There are a few things I don't understand, swapfile1 is added twice, once at 817.92, and once at 9130.36. (2.5 hours after boot). I suppose you manually added that. But there is no trace of removing the swapfile in between.

And what happened at 134040.36 (37 hours after boot)? It seems to remount the firmware partition, and the loopdevice on it. Did you somehow initiate that?

About /etc/zyxel, that is the mountpoint of an internal flash partition, containing user settings. When it can't be unmounted because processes are still busy, that might be the cause of corrupted settings, which sometimes show up in this forum. But it has nothing to do with your raid problem. BTW, you could try to kill that processes:

killall -9 dservice
killall -9 schedule_

(The latter name is probably truncated. Use ps or top to see it's real name), and try to unmount /etc/zyxel.

There are some "Bad eraseblock" entries

That is normal. There is 256MiB raw flash in the box, and there are always a handful of bad eraseblocks. The driver handles that.

some "EXT4-fs (sda1): unable to read superblock" (but sda1 is in my case the connected USB stick
with the swapfile).

I suppose there is no ext4 filesystem on that stick?

Then there is a md/raid:md2: not clean -- starting background reconstruction but that may have been fixed by the e2fsck already.

Nope. Filesystem and raid array are not related. The raid array just supplies a virtual harddisk. And somebody decided to put a filesystem on it (on a logical volume, in a logical volume group). The array knows nothing about it's content. It just stores and reads sectors. You can have a perfectly healthy raid array with a badly destroyed filesystem on it. The other way around is harder, of course.

TomasMalina · October 2023

swapfile1 is added twice, once at 817.92, and once at 9130.36

I think I did that, yes, I'm almost positive I did remove it inbetween, I was just testing whether somehow the set priority might affect its usefulness (I turned it on with priority 0 instead of -1 for the second time).

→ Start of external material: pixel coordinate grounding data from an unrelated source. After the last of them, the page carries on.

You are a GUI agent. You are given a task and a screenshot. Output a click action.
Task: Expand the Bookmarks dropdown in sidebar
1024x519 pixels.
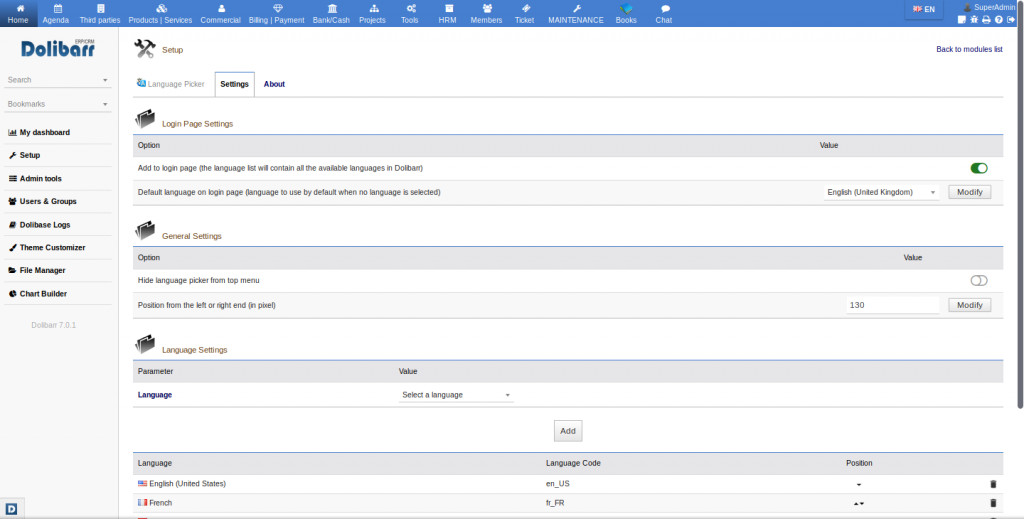(x=58, y=104)
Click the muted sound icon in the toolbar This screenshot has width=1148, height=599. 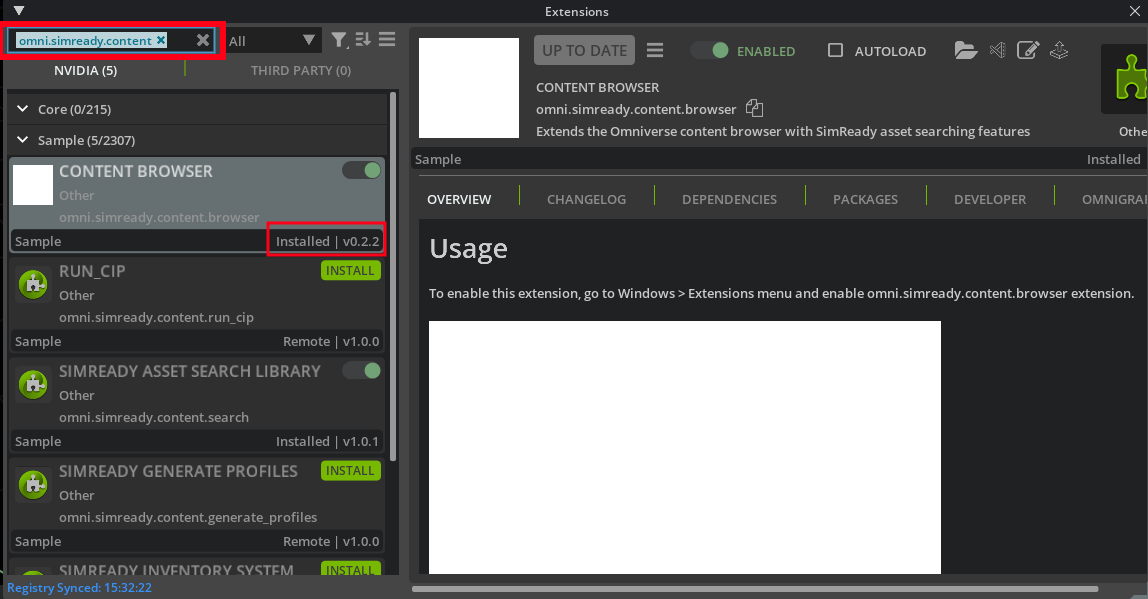pyautogui.click(x=997, y=49)
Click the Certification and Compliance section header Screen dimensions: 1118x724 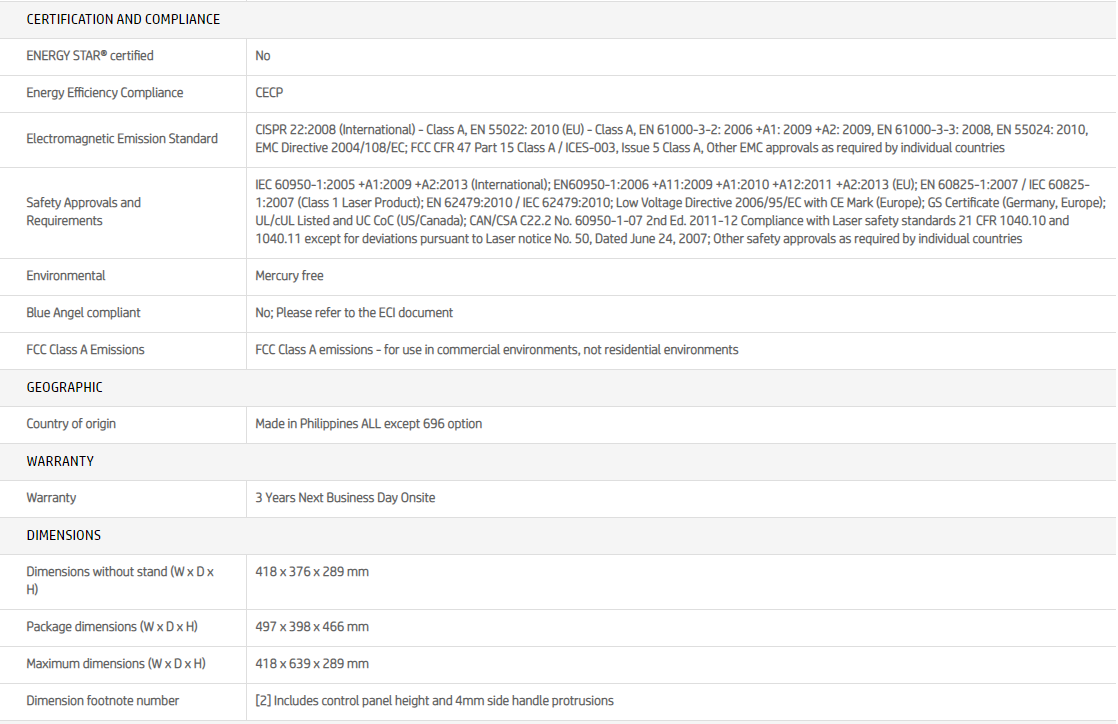coord(123,19)
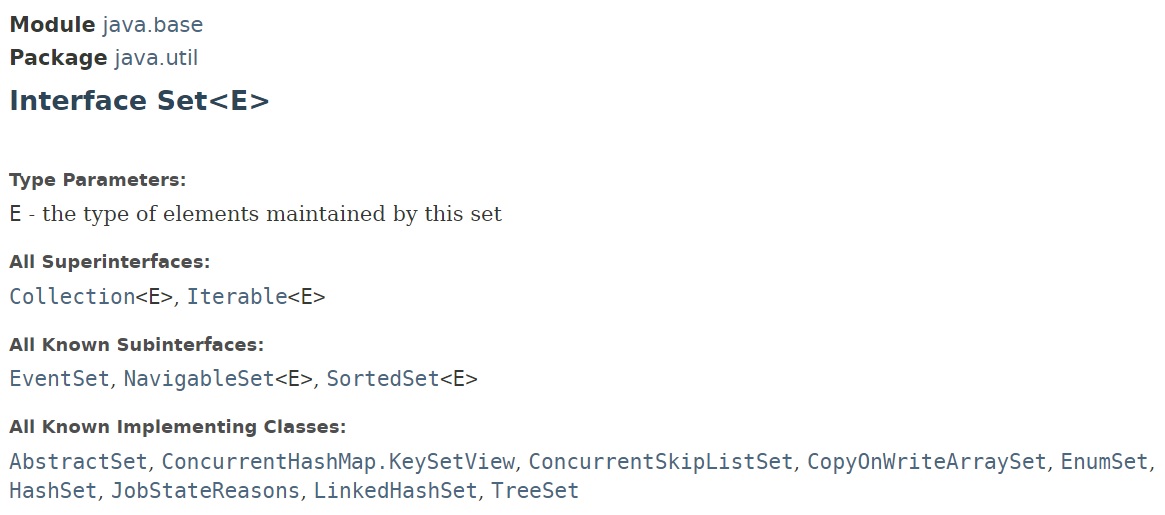Click the SortedSet subinterface link
The image size is (1165, 515).
coord(383,379)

Why is it missing from the log, that I don't know.

And what happened at 134040.36 (37 hours after boot)?

At this instant, I was checking the progress of the raid sync or the smart test (mdstat or smartctl, don't remember exactly which one) and I got disconnected from the NAS after sending the command. I thought the NAS had crashed, but I was able to reconnect via telnet immediately. It did all the other things (mounting partitions) on its own.

When I check the info about available storage

I can still see my 16TB partition mounted (and I can access the data on it). I thought unmounting /etc/zyxel/ would help, it didn't.

The partition is mounted on dev/mapper/<some_code>, but it cannot be unmounted due to being busy. Viewing lsof of /dev/mapper doesn't show anything. Since the 16TB partition also spans the damaged disk, would it be wise to run e2fsck on it as well? How would I go about (unmounting it and) running fsck?

I suppose there is no ext4 filesystem on that stick?

Well, the stick is formatted to ext4, but "df" shows the bulk of the memory is /dev/sda5, not sda1, so sda1 is probably just some other volume created automatically on the stick (smartctl shows sda1 is indeed on the usb stick).

Mijzelf · October 2023

The partition is mounted on dev/mapper/<some_code>, but it cannot be unmounted due to being busy. Viewing lsof of /dev/mapper doesn't show anything. Since the 16TB partition also spans the damaged disk, would it be wise to run e2fsck on it as well? How would I go about (unmounting it and) running fsck?

No, de mountpoint is /i-data/<some_code>. The /dev/mapper/ thing is the device node. So you should filter your lsof output with /i-data/<some_code>

BTW, I think either /dev/dm-2 is a symlink to a /dev/mapper/ file, or the other way around. I can't imagine that the same mechanism yields two different types of device node filenames.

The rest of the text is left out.